Хозяйские заботы кружили Ульяну по подворью, но наружу она старалась днем выскакивать реже, движения и походка были сегодня другими, будто цеплялась она постоянно за что-то мешающее и часто останавливалась, застывала на одном месте и без этих остановок не могла самого малого дела сделать. Ей становилось жарко, хотелось, доделать начатую работу и освободить себя, не думать о новой, держать на уме только одно свое, а от остального, как от постороннего, закрыть все щели и отдушины. И когда спохватывалась, подбегала к окну, невидящим взглядом тянулась куда-то поверх крыш соседских хат к чему-то дальнему, известному только ей одной, а глаза натыкались на Татарскую гору, изрытую немецкими блиндажами, и тогда лицо Ульяны тяжелело, казалось, что оно блекло и коробилось морщинами не постепенно, а как-то вдруг, когда случалась беда.

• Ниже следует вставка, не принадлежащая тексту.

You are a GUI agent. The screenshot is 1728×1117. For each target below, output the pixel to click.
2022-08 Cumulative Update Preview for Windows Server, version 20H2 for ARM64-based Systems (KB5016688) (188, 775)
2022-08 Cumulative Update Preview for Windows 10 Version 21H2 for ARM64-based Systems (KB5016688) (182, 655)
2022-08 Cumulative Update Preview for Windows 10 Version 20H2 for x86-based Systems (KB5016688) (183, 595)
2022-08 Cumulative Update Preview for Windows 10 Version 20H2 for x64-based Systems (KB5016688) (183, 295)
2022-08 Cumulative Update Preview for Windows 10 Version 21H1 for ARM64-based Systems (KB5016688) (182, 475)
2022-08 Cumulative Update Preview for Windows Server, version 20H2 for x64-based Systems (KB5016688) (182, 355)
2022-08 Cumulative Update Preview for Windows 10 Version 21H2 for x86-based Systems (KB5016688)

Неудача красноармейцев в ночном бою опять отбросила к постылой жизни, ничего пока не переменилось, и сына скоро ей не видать. Присела у печки, пригорюнилась. Голова побаливала от недосыпу, морозилась спина остатками ночного страха. С августа, как фронт подступил к станице и наши войска ушли в горы, она и спать по-людски не спала — чуть брякнет, грохнет где поблизости или корова мыкнет в сарае, она встрепенется, как пугливая птица, и потом до утра сторожко караулит беду. Хата ж на краю станицы стоит, а крайнему всегда первому достается. Где ж тут храброй бабой остаться, если за два года войны столько горя выпало, что прежнюю жизнь дымом застлало и веру в лучшую долю пеплом покрыло? Теперь вьют веревкой страх и ожидание, в любую минуту может оборваться та веревочка, а счастье куда же подевалось-развеялось?
За стенами хаты снова взыграла непогодь, по ставням хлестко плескало, и Ульяне казалось, будто ее несло в лодке по горной речке, стукало о камни, крутило на водоворотах, она кричит о помощи, но близко никого нет, лодку вот-вот перевернет в круговерти, и ей не выплыть (не научилась плавать, хотя всю жизнь возле Псекупса живет). Значит, надо крепче держаться за лодку-хату, в этом спасение…
Скинула стеганую безрукавку, разулась до босоты, подобрала широкий подол юбки и взялась мыть в горнице деревянные полы — не любила подолгу без дела сидеть и хату привыкла холить и скрести.
Начала приборку со спальни. В узкую отгородку была втиснута деревянная кровать с полукруглыми спинками, на боковой стене пустовала вешалка с полкой. Кроме кровати и табуретки, другой мебели сюда не вмещалось, и единственным богатством здесь осталась пуховая перина. Когда-то и целая гора пуховых подушек возвышалась над кроватью, были, да сплыли, по одной повытаскала, проела, теперь и перину пора отдавать в миньбу. Откинула подзор, протиснулась на четвереньках под кровать и услышала, как порскнула мышь. «Ох ты, господи, сбаловались без кошки. Возьму у бабы Томильчихи, она тут вам бою задаст!» Ворчала без сердца (кто ж на глупую мышу лютует?), а под кровать так заглянула, страх свой ночной выгнать, промыть, чтоб совсем не осталось, когда красноармейцы придут. Не сегодня, так завтра погонят все ж таки немцев, если начали наступать. Скорей бы, а то жизни совсем не стало от ворогов, одна тяганина, одна тяганина…
3
Щеколда стукнула чуть слышно, и дверь приотворилась плавно, Ульяна и не подумала, что кто-то вошел в горницу — почувствовала, как холодом потянуло из сенцев, значит, дверь плохо прикрыла. Оглянулась от стола, на котором месила в этот момент кукурузную крупу под пляцики, — в дверном проеме стоял красноармеец.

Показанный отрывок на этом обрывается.